Complete the following
(A) Answer these three questions using the text on modeling a circular dome:
(i) Which MATLAB functions are used to specify the dome's cross-section coordinates?
(ii) What cross-sectional shape does the dome have?
(iii) What does the [0 0] cross-section coordinate identify?
(B) Summarize the text on modeling a circular dome in two sentences.

Text provided
☆ ☆ ☆ ☆
You can model a solid of revolution with a round cross-section. One example is the circular dome. In this example, you specify the cross-section coordinates of a circular dome using the MATLAB® cos and sin functions. For an example that shows you how to model a cone-shaped solid, see Model Cone.

Modeling Approach

To represent the dome geometry, first identify its cross-section shape. This is the 2-D shape that SimMechanics revolves to obtain the 3-D dome. You can then specify the cross-section coordinates in the Solid block dialog box. These coordinates must satisfy certain restrictions. See Cross-Section Coordinates.

The dome has a quarter-circle cross-sectional shape. The figure shows this shape.

The [0 0] cross-section coordinate identifies the reference frame origin for this solid. To place the solid reference frame at the dome base center, you specify the coordinates so that the [0 0] coordinate coincides with the base center. By parameterizing the cross-section coordinates in terms of the relevant dome dimensions, you can quickly change the dome dimensions without having to reenter the cross-section coordinates. The figure shows the parameterized cross-section coordinate points.
☆ ☆ ☆ ☆
Stored data

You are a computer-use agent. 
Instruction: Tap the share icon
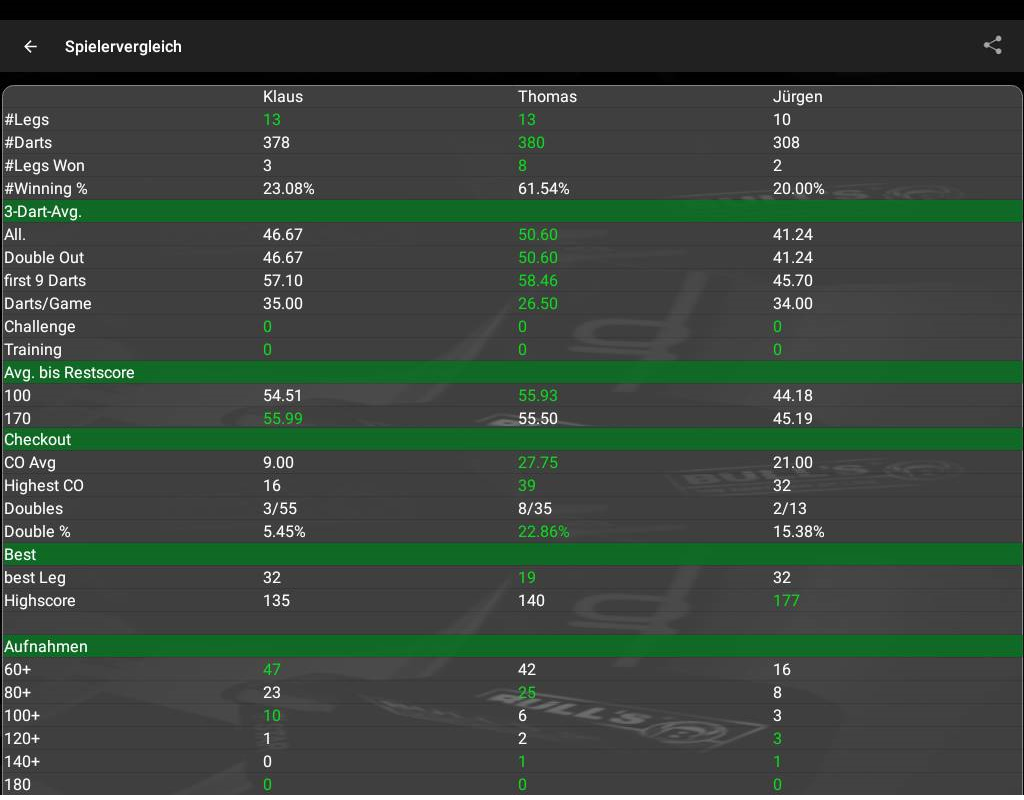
☆ ☆ ☆ ☆
Final results
(A)
(i) The cos and sin functions.
(ii) A quarter-circle.
(iii) The reference frame origin for the solid.

(B) A circular dome is modeled as a solid of revolution: SimMechanics revolves a quarter-circle 2-D cross-section to obtain the 3-D dome, and the cross-section coordinates are specified in the Solid block dialog box using the MATLAB cos and sin functions. The [0 0] coordinate is made to coincide with the base center so that the solid reference frame sits there, and parameterizing the coordinates by the dome dimensions lets those dimensions be changed without reentering the coordinates.